Returns the output shape information from the Axon model for inspection.

This is useful for debugging and understanding the model architecture without running actual data through it.

Returns

A map with :output_shape and :output_type keys.

freeze(model, layer_names)

@spec freeze(t(), [atom() | String.t()]) :: t()

Freezes the specified layers so their parameters are not updated during training.

Parameters

  • model — A compiled ExBurn.Model struct
  • layer_names — List of layer name strings or atoms to freeze

Returns

A new ExBurn.Model struct with the specified layers frozen.

Example

frozen_model = ExBurn.Model.freeze(model, ["dense_0", "dense_1"])

frozen?(model, layer_name)

@spec frozen?(t(), atom() | String.t()) :: boolean()

Checks whether a layer is frozen.

frozen_layers(model)

@spec frozen_layers(t()) :: MapSet.t()

Returns the set of frozen layer names.

import_params(model, path, opts \\ [])

@spec import_params(t(), Path.t(), keyword()) :: {:ok, t()} | {:error, String.t()}

Imports model parameters from a file saved with export/2.

Example

{:ok, model} = ExBurn.Model.import_params(model, "/tmp/model.etf")

info(model)

@spec info(t()) :: map()

Returns a map with model information.

Includes parameter count, layer count, loss function, optimizer, device, and memory estimate.

Example

info = ExBurn.Model.info(model)
IO.puts("Parameters: #{info.total_params}")

load(model, path)

@spec load(t(), Path.t()) :: {:ok, t()} | {:error, String.t()}

Loads model parameters from a file.

loss_function(model)

@spec loss_function(t()) :: atom()

Returns the model's loss function.

new(fields \\ [])

optimizer(model)

@spec optimizer(t()) :: atom()

Returns the model's optimizer.

parameters(model)

@spec parameters(t()) :: map()

Returns the current model parameters.

predict(model, input)

@spec predict(t(), Nx.Tensor.t()) :: {:ok, Nx.Tensor.t()} | {:error, String.t()}

Runs a forward pass through the model using Axon's default backend.

This is the CPU/Elixir fallback.
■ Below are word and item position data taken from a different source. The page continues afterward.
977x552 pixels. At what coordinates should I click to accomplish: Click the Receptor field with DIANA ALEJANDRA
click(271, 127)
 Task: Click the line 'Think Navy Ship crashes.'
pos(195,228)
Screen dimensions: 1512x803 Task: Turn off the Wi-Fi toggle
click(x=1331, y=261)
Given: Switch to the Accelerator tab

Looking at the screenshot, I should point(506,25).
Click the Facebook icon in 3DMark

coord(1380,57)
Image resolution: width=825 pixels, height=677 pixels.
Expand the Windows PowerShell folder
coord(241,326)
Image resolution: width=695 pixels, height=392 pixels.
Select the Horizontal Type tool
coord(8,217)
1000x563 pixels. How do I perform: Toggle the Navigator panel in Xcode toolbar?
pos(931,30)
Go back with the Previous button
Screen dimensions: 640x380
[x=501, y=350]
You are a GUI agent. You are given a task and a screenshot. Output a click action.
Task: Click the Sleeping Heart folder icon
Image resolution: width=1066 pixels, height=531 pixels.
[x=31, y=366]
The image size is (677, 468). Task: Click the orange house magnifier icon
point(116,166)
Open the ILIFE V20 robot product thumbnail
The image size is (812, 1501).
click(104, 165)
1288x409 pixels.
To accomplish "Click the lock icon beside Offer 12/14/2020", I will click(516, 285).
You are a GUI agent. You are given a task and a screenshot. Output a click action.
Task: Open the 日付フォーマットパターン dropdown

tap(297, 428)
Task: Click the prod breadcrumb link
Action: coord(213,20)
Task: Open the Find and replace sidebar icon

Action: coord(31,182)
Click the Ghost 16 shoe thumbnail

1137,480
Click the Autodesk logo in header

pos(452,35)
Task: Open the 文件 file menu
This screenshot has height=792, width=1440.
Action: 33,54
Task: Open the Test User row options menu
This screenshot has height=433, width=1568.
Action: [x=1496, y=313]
For GPU execution, use forward/2.

quantize(model, dtype)

@spec quantize(t(), :f16 | :bf16) :: t()

Quantizes model parameters to a lower precision type.

Useful for reducing model size and speeding up inference on devices with limited compute. Currently supports :f16 (half precision) and :bf16 (brain float 16).

Parameters

  • model — A compiled ExBurn.Model struct
  • dtype — Target dtype: :f16 or :bf16

Returns

A new ExBurn.Model struct with quantized parameters.

Examples

quantized_model = ExBurn.Model.quantize(model, :f16)

save(model, path)

@spec save(t(), Path.t()) :: :ok | {:error, String.t()}

Saves the model parameters to a file using compressed Erlang term format.

serialize_params(model)

@spec serialize_params(t()) :: binary()

Serializes parameters to a binary for network transfer or storage. Uses compressed Erlang term format.

summary(model)

@spec summary(t()) :: String.t()

Returns a detailed summary of the model architecture.

Shows a Keras/PyTorch-style table with layer names, types, output shapes, and parameter counts.

to_device(model, device)

@spec to_device(t(), :cpu | :gpu) :: t()

Moves all model parameters to the specified device.

Parameters

  • model — A compiled ExBurn.Model struct
  • device:gpu or :cpu

Returns

A new ExBurn.Model struct with parameters on the target device.

unfreeze(model, layer_names)

@spec unfreeze(t(), [atom() | String.t()]) :: t()

Unfreezes the specified layers so their parameters are updated during training.

Parameters

  • model — A compiled ExBurn.Model struct
  • layer_names — List of layer name strings or atoms to unfreeze

Returns

A new ExBurn.Model struct with the specified layers unfrozen.

update_params(model, new_params)

@spec update_params(t(), map()) :: t()

Returns a new model with updated parameters.

Useful for optimizer steps, parameter averaging, or loading externally-computed parameters.

Example

updated_model = ExBurn.Model.update_params(model, new_params)

weight_decay(model)

@spec weight_decay(t()) :: float()

Returns the model's weight decay coefficient.